### [TEXT BLOCK]
-*-*-

# SIM cards for visitors to the UK



## purves grundy (Jan 11, 2012)

Does anyone have any recommendations, handy hints and so on? I was in Bangkok a few weeks ago and there they're available at the airport for 99 Baht (about $3) with plenty of minutes and texts included (which is all I'll need it for, along with receiving calls from abroad).

I  have a feeling that these things won't be as cheap in the UK as in Thailand, but would love to be proved wrong...


----------



## Detroit City (Jan 11, 2012)

purves grundy said:


> Does anyone have any recommendations, handy hints and so on? I was in Bangkok a few weeks ago and there they're available at the airport for 99 Baht (about $3) with plenty of minutes and texts included (which is all I'll need it for, along with receiving calls from abroad).
> 
> I have a feeling that these things won't be as cheap in the UK as in Thailand, but would love to be proved wrong...


you can probably eat a Thai meal for 30 'Baht, in the UK it would be 150 Baht


----------



## purves grundy (Jan 11, 2012)

Thanks for your post DC - good to have you back on full form!


----------



## dessiato (Jan 11, 2012)

When I am in the UK I get a card from either Vodafone or 3, mainly for convenience. They are usually free, but you have to put a minimum amount of credit on it, usually £5.

I am going to be in the UK in April and need 20 cards so I'll watch this thread!


----------



## purves grundy (Jan 11, 2012)

Yeah, I need a dozen or so... cheers for the info!


----------



## 2hats (Jan 11, 2012)

Giffgaff SIM for mobile internet perhaps (providing you use it at least once every 6 months)? £5 or £10 (or upwards from there) depending on what mix of texts/minutes/MB you are looking for. Seems to be the best option for friends visiting the UK who generally want data for VOIP, etc.


----------



## purves grundy (Jan 12, 2012)

I just want to go into a shop and buy a SIM that lets me phone and text, nothing more.


----------



## Minnie_the_Minx (Jan 12, 2012)

You need to produce your passport to buy a Sim in Singapore


----------



## Minnie_the_Minx (Jan 12, 2012)

purves grundy said:


> I just want to go into a shop and buy a SIM that lets me phone and text, nothing more.



Don't know much about them but my friend went with Lebara

http://www.lebara.co.uk/


----------



## Shifter (Jan 12, 2012)

Minnie_the_Minx said:


> You need to produce your passport to buy a Sim in Singapore



Understandable. I would have though you'd need to provide some amount of traceable ID in this country as well.

Most carriers offer free payg sims, anyway - http://free-sim-cards.org.uk/


----------

-*-*-

### [BRIEF]
In the forum thread on SIM cards for visitors to the UK, what minimum amount of credit does dessiato say you usually have to put on a free Vodafone or 3 card?

### [DATA BLOCK]
-*-*-

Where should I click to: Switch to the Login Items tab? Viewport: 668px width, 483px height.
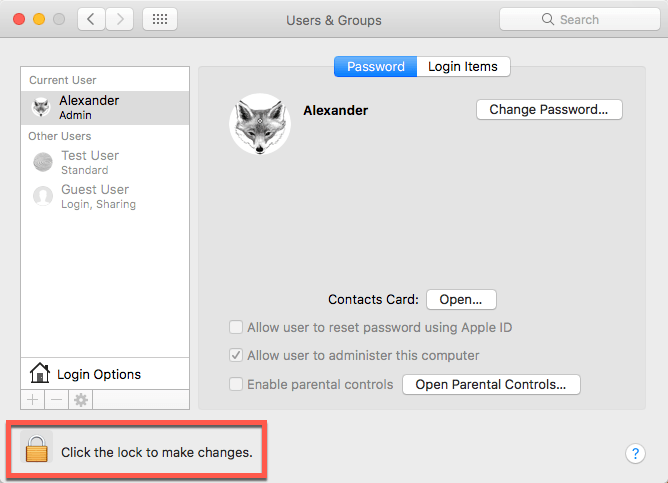coord(463,67)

-*-*-

### [COMPLETE ANSWER]
£5